Defining Neil Young is a fool’s task. Whatever Young you choose to describe only hints at the mercurial musician who has recorded everything from the gentlest of acoustic music to the almost unlistenable sounds residing on ARC. The 10 recordings that comprise Oceanside Countryside capture a largely acoustic artist playing with both pleasure and passion in 1977 just as the outside world was beginning to head into the muddy, muddled ditch of punk.
Finally released some 48 years after the fact, these compositions provide glimpses into the psyche of an artist who tends to listen most closely to the beat of his own heart. That these songs, for the most part, were finally released over the years in somewhat different versions only adds to the mystery of why this album sat unreleased for decades. Instead of electric turns with incendiary solos, the Young emerging here is a more satisfied acoustic artist.
Amidst material recorded, then released over the years, ‘It Might Have Been’, with Ben Keith on pedal steel, Rufus Thibodeaux on fiddle, bassist Joe Osborn and Karl T. Himmel on drums is the one “new” track. Thibodeaux’s fiddle plays a delightful country solo as Young sings. “Instead of tearing our romance to pieces/ Why don’t we try to right what we’ve done wrong/ it’s not too late to set things straight/ Let’s never say it might have been.” As a plea to a lover on her way out the door, it seems as if Young is holding his breath awaiting her responses.

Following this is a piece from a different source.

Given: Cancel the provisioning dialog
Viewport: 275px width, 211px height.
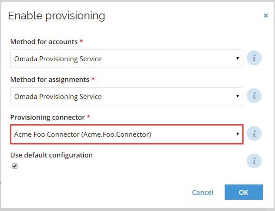Looking at the screenshot, I should [203, 193].
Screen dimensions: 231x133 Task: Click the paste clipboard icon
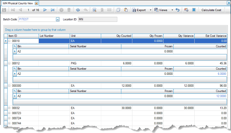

‘The Old Homestead’ feels completely different outside of the context of Hawks and Doves. Tom Scribner’s fiddled saw is louder, more importantly the eight-minute track never seems to drag. Going back through time, ‘Pocahontas’ – well known from the version on Rust Never Sleeps – references American history while bringing up to date for that particular time by mentioning Marlon Brando who won the 1973 Academy Award and had Sacheen Littlefeather refuse the award due to the treatment of indigenous peoples in film and on television.
Softly, like a lullaby, ‘Goin’ Back’, with just Young and his acoustic guitar, plays in a way that we haven’t heard in a long time, fragile and gentle. It’s wish for a simpler days, remembering what might have been with an ache that doesn’t seem to go away. When Young sings “How could people get so unkind” on ‘Human Highway’ one begins to wonder what he thinks of the world he’s living in today.
Looking back, even Neil Young can’t seem to understand why he didn’t release Oceanside Countryside at the time. More than a footnote in the history of an artist who never stands still, it is a moment recaptured of a time and place that will never be the same. The days left no longer equal the days passed, yet spending a few moments with the enigmatic Neil Young usually tends to be time well spent.